Any maybe it shouldn't be a surprise, but the churchgoers' positive emotions are especially high on Sundays -- while everyone else actually sees a decline in mood on that day, according to the findings of the Gallup-Healthways Well-Being Index.
The report is based on the results of 300,000 interviews in 2011. People were asked about the positive emotions (like happiness, learning or smiling) and negative emotions (like sadness, anger and stress) experienced the day before. The researchers tallied up each individual "emotional moment" to determine the survey respondents' emotional well being.
The researchers found that people who frequently attend church had 3.36 positive emotions a day, on average. However, the positive emotions among people who never go to church numbered 3.08 per day, on average.
The difference in positive emotions remained true even after researchers adjusted for factors like income, age and education.
And on Sundays in particular, the churchgoers had 3.49 positive emotions, on average, while the infrequent or non-churchgoers experienced 3.14 to 3.29 positive emotions on Sundays, according to the Gallup findings.
However, the Gallup researchers noted that positive emotions hit a high on the weekends, compared to weekdays, for both churchgoers and non-churchgoers.
The researchers hypothesized that these findings may arise because churchgoers are around their friends on Sunday, thereby boosting socialization and their moods.
Last month, Gallup came out with a report showing that religious people in America have higher levels of wellbeing than the nonreligious and moderately religious.
And even earlier this year, a Queen's University study showed that thinking about religion is linked with practicing greater self-control in a non-religious task.
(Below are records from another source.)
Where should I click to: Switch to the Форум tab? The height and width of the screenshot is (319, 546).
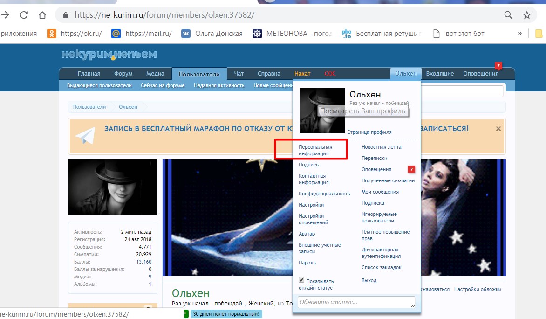123,73
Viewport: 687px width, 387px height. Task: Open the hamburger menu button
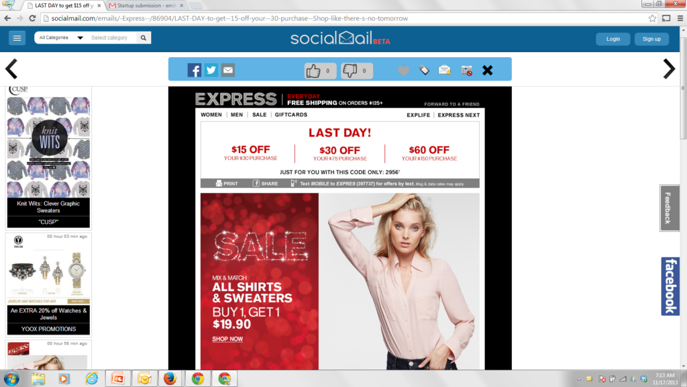coord(17,38)
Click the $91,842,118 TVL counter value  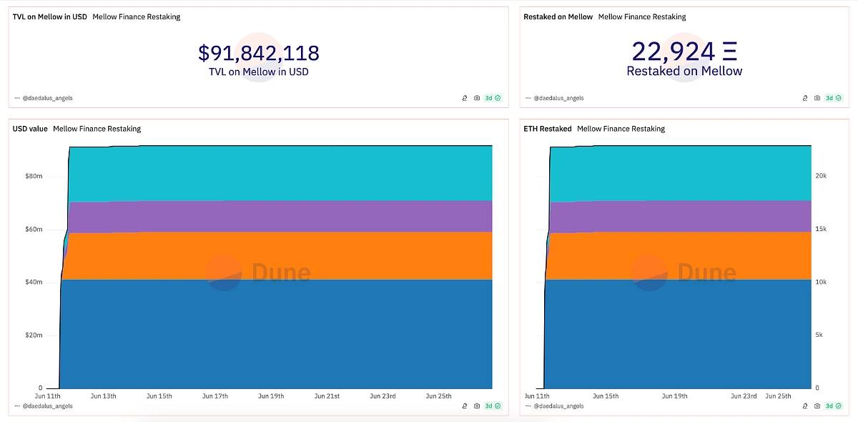pos(258,53)
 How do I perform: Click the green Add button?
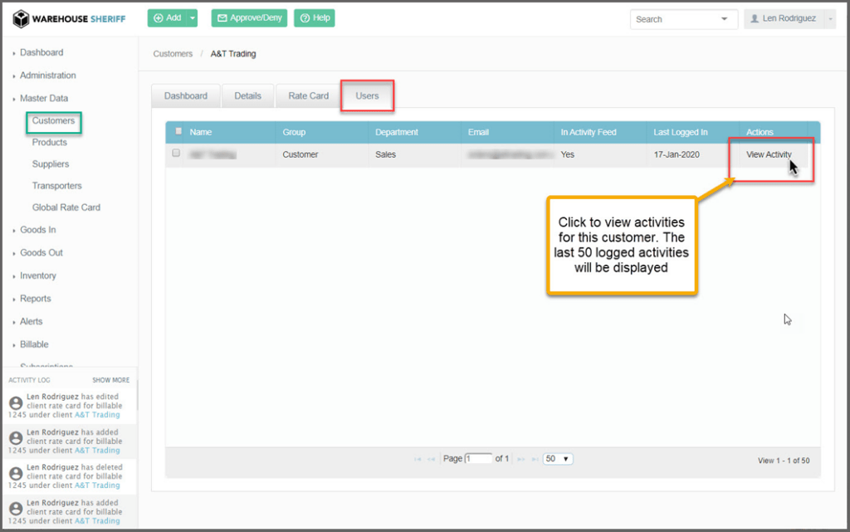pos(166,18)
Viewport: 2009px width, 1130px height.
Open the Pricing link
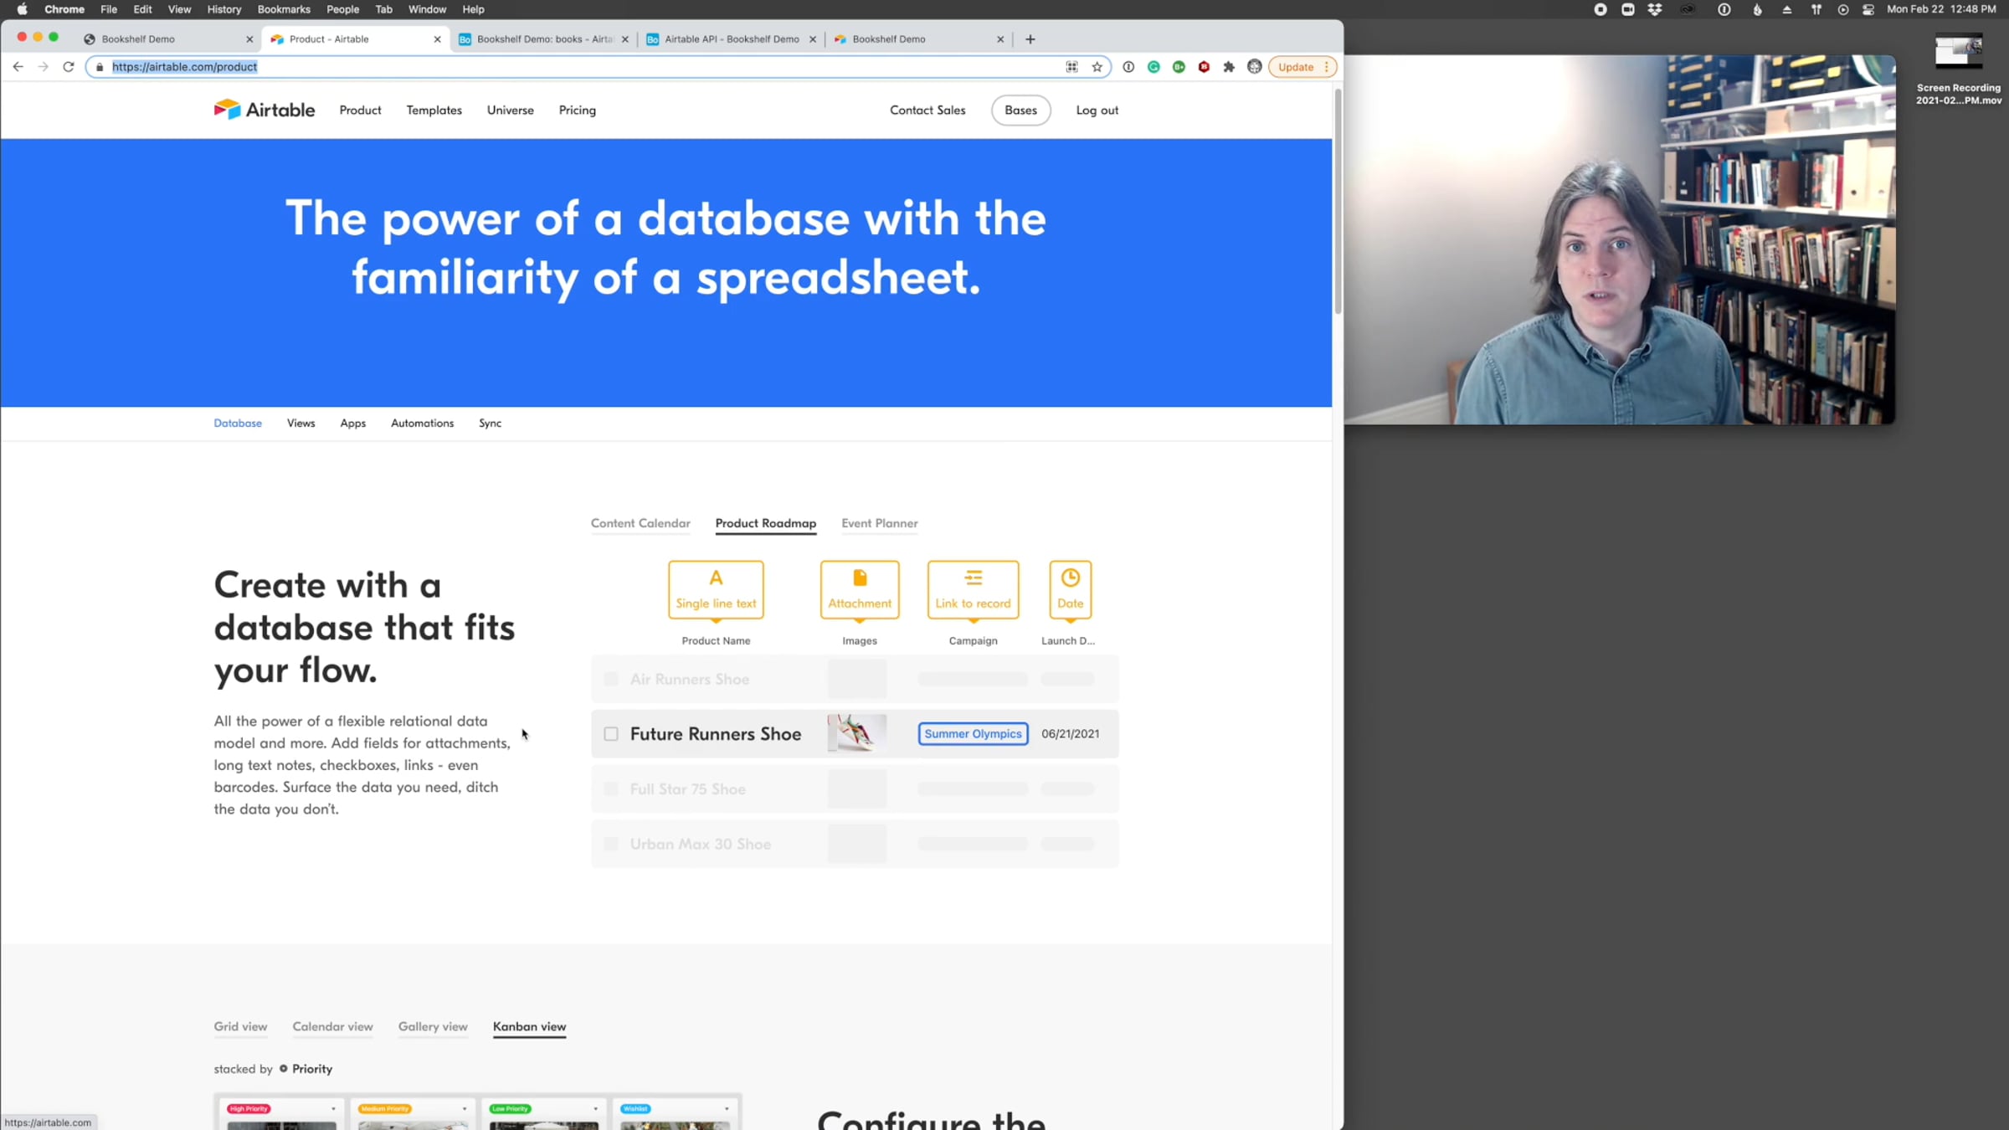point(577,110)
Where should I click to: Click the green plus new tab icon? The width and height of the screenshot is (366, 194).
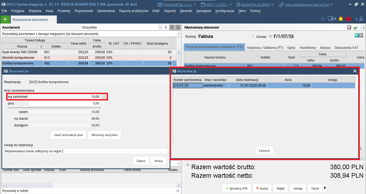point(5,20)
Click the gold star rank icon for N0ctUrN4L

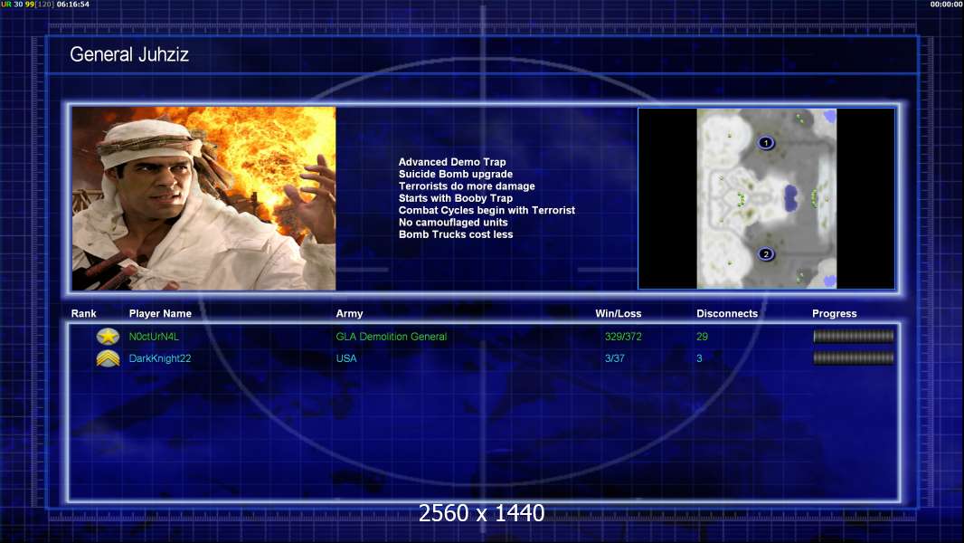109,337
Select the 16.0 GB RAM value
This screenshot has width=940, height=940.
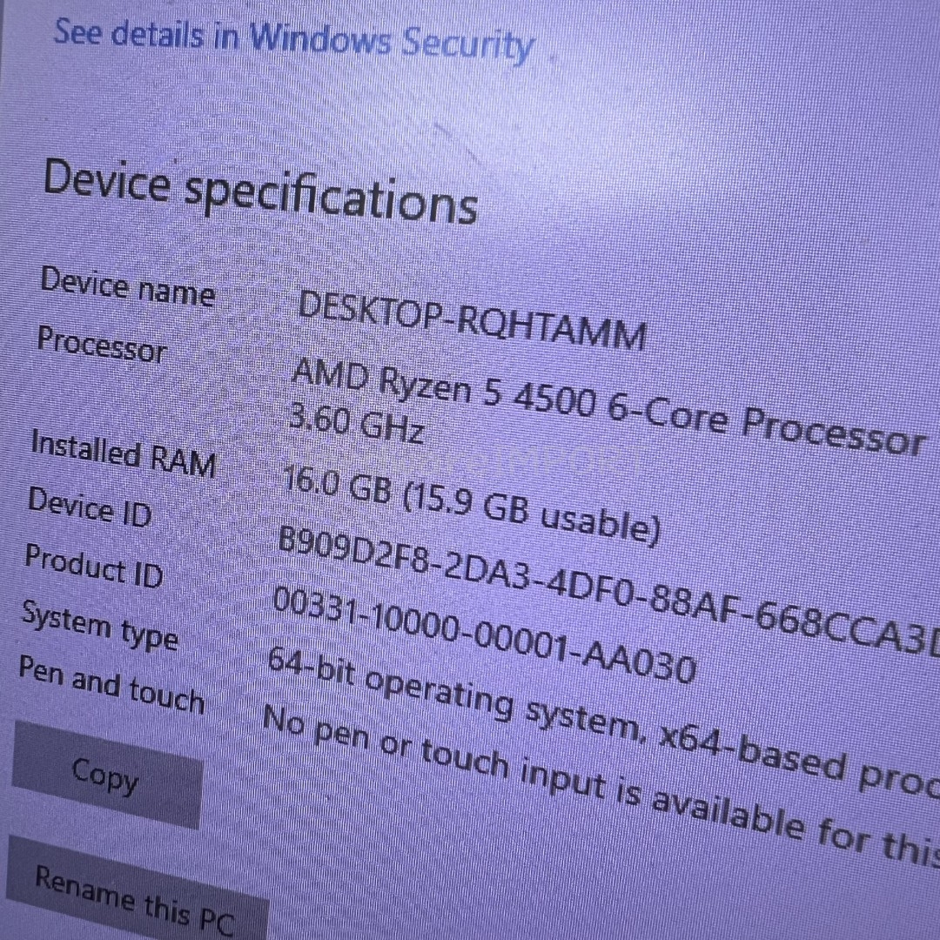tap(337, 487)
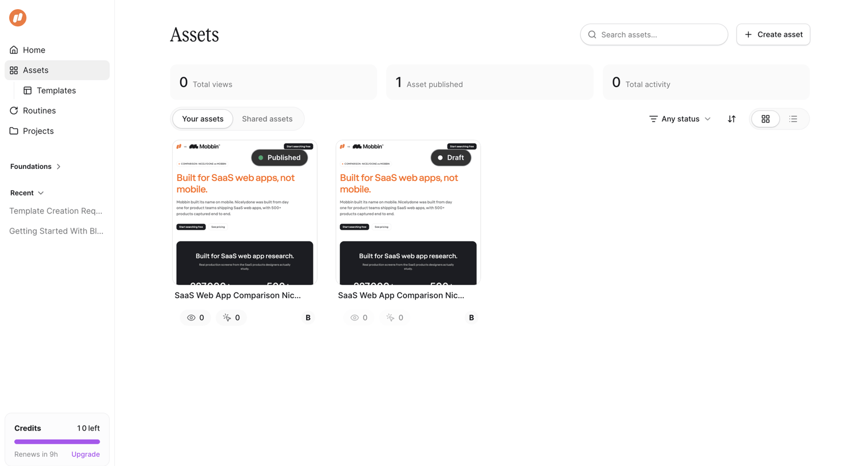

"Until now, I believed religion was a matter of faith; people had little 'practical' use for religion," study researcher Kevin Rounding, a psychology graduate student at the university, said in a statement. "This research actually suggests that religion can serve a very useful function in society. People can turn to religion not just for transcendence and fears regarding death and an after-life but also for practical purposes."